通过RKE 安装kubernetes
作者: 张首富
时间: 2019-02-13
个人博客: www.zhangshoufu.com
QQ群: 895291458
集群节点说明
我们这边需要4台机器,系统全都是centos7.5
10.0.0.99 MKE.kuber.com
10.0.0.100 master.kuber.com
10.0.0.101 node101.kuber.com
10.0.0.102 node102.kuber.com
安装前参数调整(所有机器上操作)
sudo sed -i 's/SELINUX=enforcing/SELINUX=disabled/g' /etc/selinux/config # 关闭selinux
systemctl stop firewalld.service && systemctl disable firewalld.service # 关闭防火墙
echo 'LANG="en_US.UTF-8"' >> /etc/profile;source /etc/profile #修改系统语言
ln -sf /usr/share/zoneinfo/Asia/Shanghai /etc/localtime # 修改时区(如果需要修改)
# 添加hosts文件
# 性能调优
cat >> /etc/sysctl.conf<<EOF
net.ipv4.ip_forward=1
net.bridge.bridge-nf-call-iptables=1
net.ipv4.neigh.default.gc_thresh1=4096
net.ipv4.neigh.default.gc_thresh2=6144
net.ipv4.neigh.default.gc_thresh3=8192
EOF
sysctl –p
配置相关转发
cat <<EOF > /etc/sysctl.d/k8s.conf
net.bridge.bridge-nf-call-ip6tables = 1
net.bridge.bridge-nf-call-iptables = 1
vm.swappiness=0
EOF
sysctl --system
配置kubernetes源(所有机器上操作)

给定条目
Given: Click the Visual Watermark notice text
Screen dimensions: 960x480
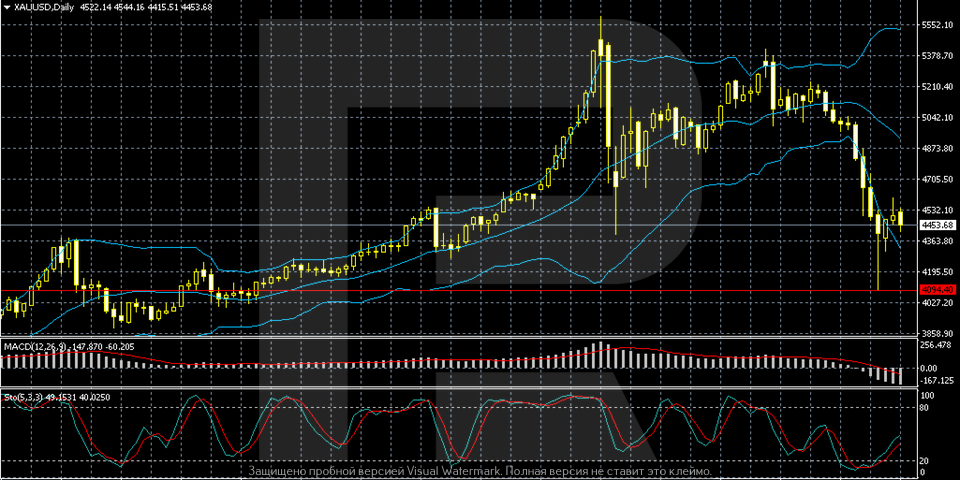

--

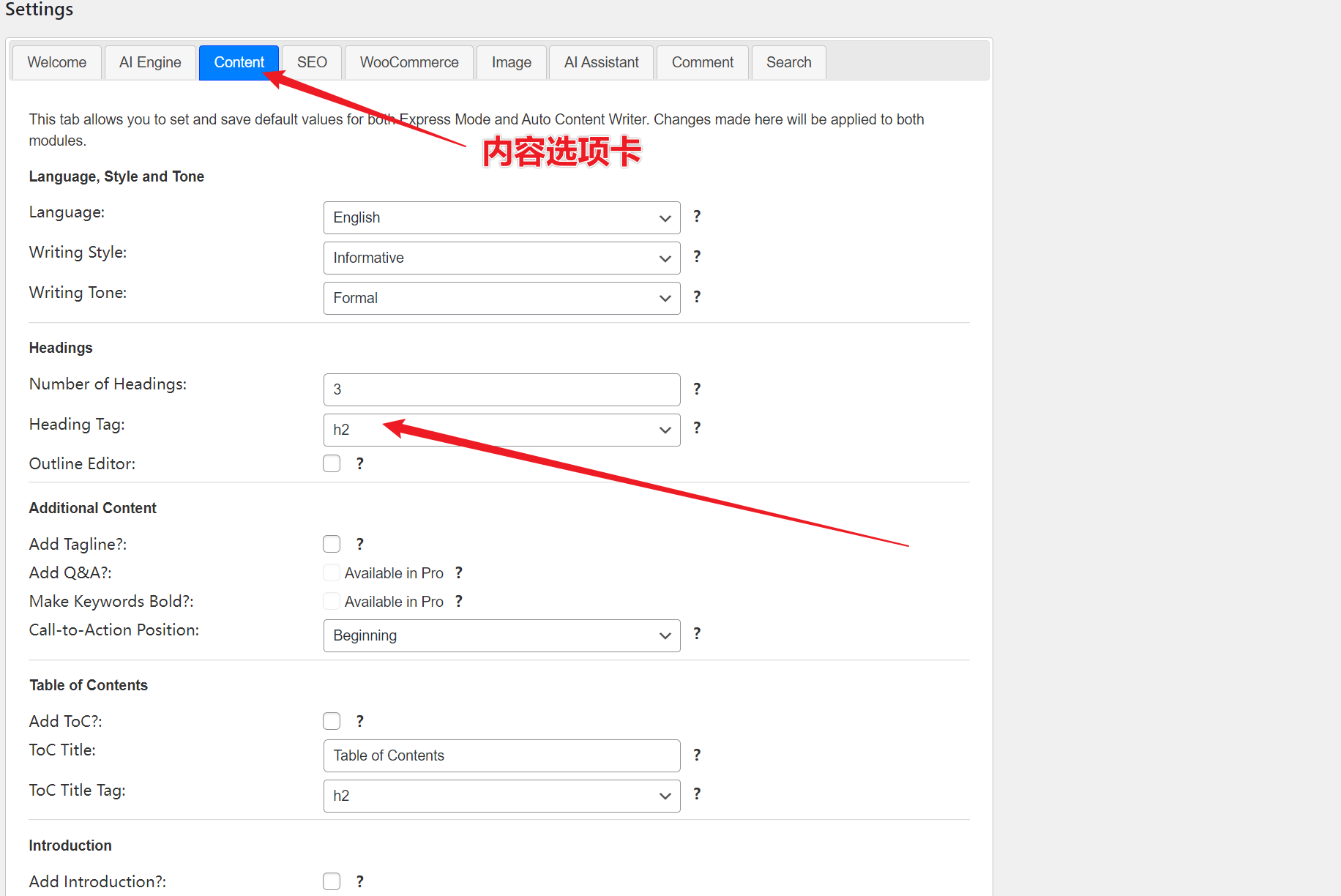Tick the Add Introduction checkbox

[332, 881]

待完成练习
(A) 返回用 RKE 安装 kubernetes 教程中的一段原文，从含有“通过RKE 安装kubernetes”的词句开始，到“安装前参数调整(所有机器上操作)”为止。
(B) 根据用 RKE 安装 kubernetes 的教程，集群中的机器装的是什么系统？
(C) 从用 RKE 安装 kubernetes 教程的最后一行之后续写下去。

练习结果
(A)
通过RKE 安装kubernetes
作者: 张首富
时间: 2019-02-13
个人博客: www.zhangshoufu.com
QQ群: 895291458
集群节点说明
我们这边需要4台机器,系统全都是centos7.5
10.0.0.99 MKE.kuber.com
10.0.0.100 master.kuber.com
10.0.0.101 node101.kuber.com
10.0.0.102 node102.kuber.com
安装前参数调整(所有机器上操作)

(B) 全都是 centos7.5。

(C)
cat <<EOF > /etc/yum.repos.d/kubernetes.repo
[kubernetes]
name=Kubernetes
baseurl=https://mirrors.aliyun.com/kubernetes/yum/repos/kubernetes-el7-x86_64
enabled=1
gpgcheck=1
repo_gpgcheck=1
gpgkey=https://mirrors.aliyun.com/kubernetes/yum/doc/yum-key.gpg https://mirrors.aliyun.com/kubernetes/yum/doc/rpm-package-key.gpg
EOF
配置docker源,安装docker(所有机器上操作)
yum -y install yum-utils
yum-config-manager --add-repo http://mirrors.aliyun.com/docker-ce/linux/centos/docker-ce.repo
yum install -y device-mapper-persistent-data lvm2
sudo yum makecache fast
yum -y remove container-selinux.noarch
yum install https://download.docker.com/linux/centos/7/x86_64/stable/Packages/docker-ce-selinux-17.03.2.ce-1.el7.centos.noarch.rpm -y
yum install docker-ce-17.03.0.ce -y (安装17.03,要不然会出现问题)
systemctl start docker && systemctl enable docker
配置docker镜像加速
mkdir -p /etc/docker
tee /etc/docker/daemon.json <<-'EOF'
{
"registry-mirrors": ["https://ll9gv5j9.mirror.aliyuncs.com","exec-opts": ["native.cgroupdriver=systemd"]]
}
EOF
配置镜像加速地址
可以配置多条,以数组的形式编写,地址需要添加协议头。编辑/etc/docker/daemon.json加入以下内容
{
"registry-mirrors": ["https://z34wtdhg.mirror.aliyuncs.com","https://$IP:$PROT"]
}
配置私有仓库 (可选)
Docker默认只信任TLS加密的仓库地址(https),所有非https仓库默认无法登陆也无法拉取镜像。insecure-registries字面意思为不安全的仓库,通过添加这个参数对非https仓库进行授信。可以设置多个insecure-registries地址,以数组形式书写,地址不能添加协议头(http)。编辑/etc/docker/daemon.json加入以下内容:
{
"insecure-registries":["harbor.httpshop.com","bh-harbor.suixingpay.com"]
}
配置Docker存储驱动(可选)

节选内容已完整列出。